Reproduce each of the following rows verbatim, with no changes.

## Data extract
⟨

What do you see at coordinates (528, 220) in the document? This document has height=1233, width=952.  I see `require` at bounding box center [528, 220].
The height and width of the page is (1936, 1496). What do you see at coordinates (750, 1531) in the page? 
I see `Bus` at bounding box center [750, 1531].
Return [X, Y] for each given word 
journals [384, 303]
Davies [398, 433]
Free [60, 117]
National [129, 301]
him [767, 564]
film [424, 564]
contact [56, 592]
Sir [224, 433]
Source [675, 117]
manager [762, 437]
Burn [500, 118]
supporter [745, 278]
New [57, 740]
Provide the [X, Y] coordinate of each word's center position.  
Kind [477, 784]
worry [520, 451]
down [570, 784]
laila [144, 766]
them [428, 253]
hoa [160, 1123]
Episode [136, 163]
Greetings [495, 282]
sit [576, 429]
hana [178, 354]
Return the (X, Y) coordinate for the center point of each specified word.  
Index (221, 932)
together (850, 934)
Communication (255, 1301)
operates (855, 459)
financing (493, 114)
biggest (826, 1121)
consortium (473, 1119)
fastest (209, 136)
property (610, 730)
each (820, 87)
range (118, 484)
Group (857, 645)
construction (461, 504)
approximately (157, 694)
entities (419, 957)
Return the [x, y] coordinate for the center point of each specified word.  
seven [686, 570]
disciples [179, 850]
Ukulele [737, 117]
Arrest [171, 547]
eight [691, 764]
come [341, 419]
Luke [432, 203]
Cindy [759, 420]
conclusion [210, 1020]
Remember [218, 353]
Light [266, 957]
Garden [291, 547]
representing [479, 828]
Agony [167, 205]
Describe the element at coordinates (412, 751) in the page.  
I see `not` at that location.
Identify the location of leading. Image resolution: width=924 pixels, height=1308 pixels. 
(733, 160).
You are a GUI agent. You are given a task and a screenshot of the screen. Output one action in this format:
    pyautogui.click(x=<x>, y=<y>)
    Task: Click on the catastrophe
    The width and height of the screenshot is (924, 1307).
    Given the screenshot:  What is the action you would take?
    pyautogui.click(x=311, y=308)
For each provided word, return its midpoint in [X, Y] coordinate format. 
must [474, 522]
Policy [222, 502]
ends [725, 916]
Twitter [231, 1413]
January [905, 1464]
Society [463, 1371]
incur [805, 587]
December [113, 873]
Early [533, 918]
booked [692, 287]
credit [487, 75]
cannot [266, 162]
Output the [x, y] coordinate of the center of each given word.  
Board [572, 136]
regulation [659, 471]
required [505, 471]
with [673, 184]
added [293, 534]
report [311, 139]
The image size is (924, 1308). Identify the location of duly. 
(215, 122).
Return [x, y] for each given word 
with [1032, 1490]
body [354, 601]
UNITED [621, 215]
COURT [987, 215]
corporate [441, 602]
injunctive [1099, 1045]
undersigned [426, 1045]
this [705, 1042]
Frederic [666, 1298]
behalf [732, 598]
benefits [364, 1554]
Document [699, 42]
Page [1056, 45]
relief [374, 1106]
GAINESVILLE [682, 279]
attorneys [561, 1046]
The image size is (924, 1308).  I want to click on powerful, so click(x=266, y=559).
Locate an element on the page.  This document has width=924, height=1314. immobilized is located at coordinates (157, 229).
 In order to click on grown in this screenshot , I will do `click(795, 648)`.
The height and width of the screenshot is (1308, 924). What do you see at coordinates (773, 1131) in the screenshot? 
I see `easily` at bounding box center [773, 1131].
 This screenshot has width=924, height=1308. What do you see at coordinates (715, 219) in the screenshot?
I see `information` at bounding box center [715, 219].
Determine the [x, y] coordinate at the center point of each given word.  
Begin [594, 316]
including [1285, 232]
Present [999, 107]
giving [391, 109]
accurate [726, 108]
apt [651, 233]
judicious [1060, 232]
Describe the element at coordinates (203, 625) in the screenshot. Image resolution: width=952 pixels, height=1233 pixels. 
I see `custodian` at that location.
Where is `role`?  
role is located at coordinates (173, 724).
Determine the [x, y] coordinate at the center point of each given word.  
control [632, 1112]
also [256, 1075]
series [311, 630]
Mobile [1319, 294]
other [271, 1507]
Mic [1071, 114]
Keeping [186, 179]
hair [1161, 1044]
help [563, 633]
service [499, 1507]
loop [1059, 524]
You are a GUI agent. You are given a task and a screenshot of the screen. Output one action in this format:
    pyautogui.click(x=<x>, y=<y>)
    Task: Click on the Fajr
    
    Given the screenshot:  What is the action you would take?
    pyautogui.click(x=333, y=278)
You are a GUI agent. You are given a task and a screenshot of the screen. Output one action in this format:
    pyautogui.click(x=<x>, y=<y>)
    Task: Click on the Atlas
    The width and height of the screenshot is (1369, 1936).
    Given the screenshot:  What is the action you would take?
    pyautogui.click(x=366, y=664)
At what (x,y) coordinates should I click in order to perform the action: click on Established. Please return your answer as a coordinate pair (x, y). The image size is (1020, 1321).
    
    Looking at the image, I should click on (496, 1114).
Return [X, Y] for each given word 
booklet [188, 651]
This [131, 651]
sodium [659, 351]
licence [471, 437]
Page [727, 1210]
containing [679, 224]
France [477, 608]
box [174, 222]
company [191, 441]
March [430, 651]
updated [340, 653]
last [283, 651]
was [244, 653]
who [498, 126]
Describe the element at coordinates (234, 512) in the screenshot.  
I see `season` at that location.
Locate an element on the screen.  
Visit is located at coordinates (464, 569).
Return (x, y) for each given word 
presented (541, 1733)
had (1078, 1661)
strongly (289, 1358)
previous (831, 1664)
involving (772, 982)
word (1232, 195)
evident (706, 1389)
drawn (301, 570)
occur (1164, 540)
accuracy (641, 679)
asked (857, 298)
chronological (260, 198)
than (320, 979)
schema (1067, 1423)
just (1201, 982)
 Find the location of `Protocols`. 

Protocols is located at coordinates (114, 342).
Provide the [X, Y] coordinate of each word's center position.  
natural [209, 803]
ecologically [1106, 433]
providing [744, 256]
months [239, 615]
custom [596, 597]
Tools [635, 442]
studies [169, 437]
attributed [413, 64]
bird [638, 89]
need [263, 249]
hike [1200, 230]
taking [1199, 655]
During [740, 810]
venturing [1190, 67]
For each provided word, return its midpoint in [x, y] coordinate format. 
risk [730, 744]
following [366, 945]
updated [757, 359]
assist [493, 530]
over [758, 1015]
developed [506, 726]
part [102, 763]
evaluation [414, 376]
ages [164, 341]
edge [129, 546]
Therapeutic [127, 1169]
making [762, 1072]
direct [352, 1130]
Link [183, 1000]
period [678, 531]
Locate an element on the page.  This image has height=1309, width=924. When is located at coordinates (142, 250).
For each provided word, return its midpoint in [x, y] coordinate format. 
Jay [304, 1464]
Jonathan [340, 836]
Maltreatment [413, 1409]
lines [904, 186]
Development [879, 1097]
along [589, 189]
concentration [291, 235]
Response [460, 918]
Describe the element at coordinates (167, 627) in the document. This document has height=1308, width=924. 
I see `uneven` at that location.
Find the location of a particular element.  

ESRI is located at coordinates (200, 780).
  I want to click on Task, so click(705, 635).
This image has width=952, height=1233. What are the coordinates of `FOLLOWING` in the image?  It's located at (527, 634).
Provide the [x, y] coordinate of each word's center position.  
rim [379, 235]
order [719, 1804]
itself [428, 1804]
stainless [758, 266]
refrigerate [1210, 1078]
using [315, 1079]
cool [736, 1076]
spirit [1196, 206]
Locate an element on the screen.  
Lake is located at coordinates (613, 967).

⟩

## Response
What do you see at coordinates (528, 220) in the document? This document has height=1233, width=952.  I see `require` at bounding box center [528, 220].
The height and width of the page is (1936, 1496). What do you see at coordinates (750, 1531) in the page? 
I see `Bus` at bounding box center [750, 1531].
Return [X, Y] for each given word 
journals [384, 303]
Davies [398, 433]
Free [60, 117]
National [129, 301]
him [767, 564]
film [424, 564]
contact [56, 592]
Sir [224, 433]
Source [675, 117]
manager [762, 437]
Burn [500, 118]
supporter [745, 278]
New [57, 740]
Provide the [X, Y] coordinate of each word's center position.  
Kind [477, 784]
worry [520, 451]
down [570, 784]
laila [144, 766]
them [428, 253]
hoa [160, 1123]
Episode [136, 163]
Greetings [495, 282]
sit [576, 429]
hana [178, 354]
Return the (X, Y) coordinate for the center point of each specified word.  
Index (221, 932)
together (850, 934)
Communication (255, 1301)
operates (855, 459)
financing (493, 114)
biggest (826, 1121)
consortium (473, 1119)
fastest (209, 136)
property (610, 730)
each (820, 87)
range (118, 484)
Group (857, 645)
construction (461, 504)
approximately (157, 694)
entities (419, 957)
Return the [x, y] coordinate for the center point of each specified word.  
seven [686, 570]
disciples [179, 850]
Ukulele [737, 117]
Arrest [171, 547]
eight [691, 764]
come [341, 419]
Luke [432, 203]
Cindy [759, 420]
conclusion [210, 1020]
Remember [218, 353]
Light [266, 957]
Garden [291, 547]
representing [479, 828]
Agony [167, 205]
Describe the element at coordinates (412, 751) in the page.  
I see `not` at that location.
Identify the location of leading. Image resolution: width=924 pixels, height=1308 pixels. 
(733, 160).
You are a GUI agent. You are given a task and a screenshot of the screen. Output one action in this format:
    pyautogui.click(x=<x>, y=<y>)
    Task: Click on the catastrophe
    The width and height of the screenshot is (924, 1307).
    Given the screenshot:  What is the action you would take?
    pyautogui.click(x=311, y=308)
For each provided word, return its midpoint in [X, Y] coordinate format. 
must [474, 522]
Policy [222, 502]
ends [725, 916]
Twitter [231, 1413]
January [905, 1464]
Society [463, 1371]
incur [805, 587]
December [113, 873]
Early [533, 918]
booked [692, 287]
credit [487, 75]
cannot [266, 162]
Output the [x, y] coordinate of the center of each given word.  
Board [572, 136]
regulation [659, 471]
required [505, 471]
with [673, 184]
added [293, 534]
report [311, 139]
The image size is (924, 1308). Identify the location of duly. 
(215, 122).
Return [x, y] for each given word 
with [1032, 1490]
body [354, 601]
UNITED [621, 215]
COURT [987, 215]
corporate [441, 602]
injunctive [1099, 1045]
undersigned [426, 1045]
this [705, 1042]
Frederic [666, 1298]
behalf [732, 598]
benefits [364, 1554]
Document [699, 42]
Page [1056, 45]
relief [374, 1106]
GAINESVILLE [682, 279]
attorneys [561, 1046]
The image size is (924, 1308).  I want to click on powerful, so click(x=266, y=559).
Locate an element on the page.  This document has width=924, height=1314. immobilized is located at coordinates (157, 229).
 In order to click on grown in this screenshot , I will do `click(795, 648)`.
The height and width of the screenshot is (1308, 924). What do you see at coordinates (773, 1131) in the screenshot? 
I see `easily` at bounding box center [773, 1131].
 This screenshot has width=924, height=1308. What do you see at coordinates (715, 219) in the screenshot?
I see `information` at bounding box center [715, 219].
Determine the [x, y] coordinate at the center point of each given word.  
Begin [594, 316]
including [1285, 232]
Present [999, 107]
giving [391, 109]
accurate [726, 108]
apt [651, 233]
judicious [1060, 232]
Describe the element at coordinates (203, 625) in the screenshot. Image resolution: width=952 pixels, height=1233 pixels. 
I see `custodian` at that location.
Where is `role`?  
role is located at coordinates (173, 724).
Determine the [x, y] coordinate at the center point of each given word.  
control [632, 1112]
also [256, 1075]
series [311, 630]
Mobile [1319, 294]
other [271, 1507]
Mic [1071, 114]
Keeping [186, 179]
hair [1161, 1044]
help [563, 633]
service [499, 1507]
loop [1059, 524]
You are a GUI agent. You are given a task and a screenshot of the screen. Output one action in this format:
    pyautogui.click(x=<x>, y=<y>)
    Task: Click on the Fajr
    
    Given the screenshot:  What is the action you would take?
    pyautogui.click(x=333, y=278)
You are a GUI agent. You are given a task and a screenshot of the screen. Output one action in this format:
    pyautogui.click(x=<x>, y=<y>)
    Task: Click on the Atlas
    The width and height of the screenshot is (1369, 1936).
    Given the screenshot:  What is the action you would take?
    pyautogui.click(x=366, y=664)
At what (x,y) coordinates should I click in order to perform the action: click on Established. Please return your answer as a coordinate pair (x, y). The image size is (1020, 1321).
    
    Looking at the image, I should click on (496, 1114).
Return [X, Y] for each given word 
booklet [188, 651]
This [131, 651]
sodium [659, 351]
licence [471, 437]
Page [727, 1210]
containing [679, 224]
France [477, 608]
box [174, 222]
company [191, 441]
March [430, 651]
updated [340, 653]
last [283, 651]
was [244, 653]
who [498, 126]
Describe the element at coordinates (234, 512) in the screenshot.  
I see `season` at that location.
Locate an element on the screen.  
Visit is located at coordinates (464, 569).
Return (x, y) for each given word 
presented (541, 1733)
had (1078, 1661)
strongly (289, 1358)
previous (831, 1664)
involving (772, 982)
word (1232, 195)
evident (706, 1389)
drawn (301, 570)
occur (1164, 540)
accuracy (641, 679)
asked (857, 298)
chronological (260, 198)
than (320, 979)
schema (1067, 1423)
just (1201, 982)
 Find the location of `Protocols`. 

Protocols is located at coordinates (114, 342).
Provide the [X, Y] coordinate of each word's center position.  
natural [209, 803]
ecologically [1106, 433]
providing [744, 256]
months [239, 615]
custom [596, 597]
Tools [635, 442]
studies [169, 437]
attributed [413, 64]
bird [638, 89]
need [263, 249]
hike [1200, 230]
taking [1199, 655]
During [740, 810]
venturing [1190, 67]
For each provided word, return its midpoint in [x, y] coordinate format. 
risk [730, 744]
following [366, 945]
updated [757, 359]
assist [493, 530]
over [758, 1015]
developed [506, 726]
part [102, 763]
evaluation [414, 376]
ages [164, 341]
edge [129, 546]
Therapeutic [127, 1169]
making [762, 1072]
direct [352, 1130]
Link [183, 1000]
period [678, 531]
Locate an element on the page.  This image has height=1309, width=924. When is located at coordinates (142, 250).
For each provided word, return its midpoint in [x, y] coordinate format. 
Jay [304, 1464]
Jonathan [340, 836]
Maltreatment [413, 1409]
lines [904, 186]
Development [879, 1097]
along [589, 189]
concentration [291, 235]
Response [460, 918]
Describe the element at coordinates (167, 627) in the document. This document has height=1308, width=924. 
I see `uneven` at that location.
Find the location of a particular element.  

ESRI is located at coordinates (200, 780).
  I want to click on Task, so click(705, 635).
This image has width=952, height=1233. What are the coordinates of `FOLLOWING` in the image?  It's located at (527, 634).
Provide the [x, y] coordinate of each word's center position.  
rim [379, 235]
order [719, 1804]
itself [428, 1804]
stainless [758, 266]
refrigerate [1210, 1078]
using [315, 1079]
cool [736, 1076]
spirit [1196, 206]
Locate an element on the screen.  
Lake is located at coordinates (613, 967).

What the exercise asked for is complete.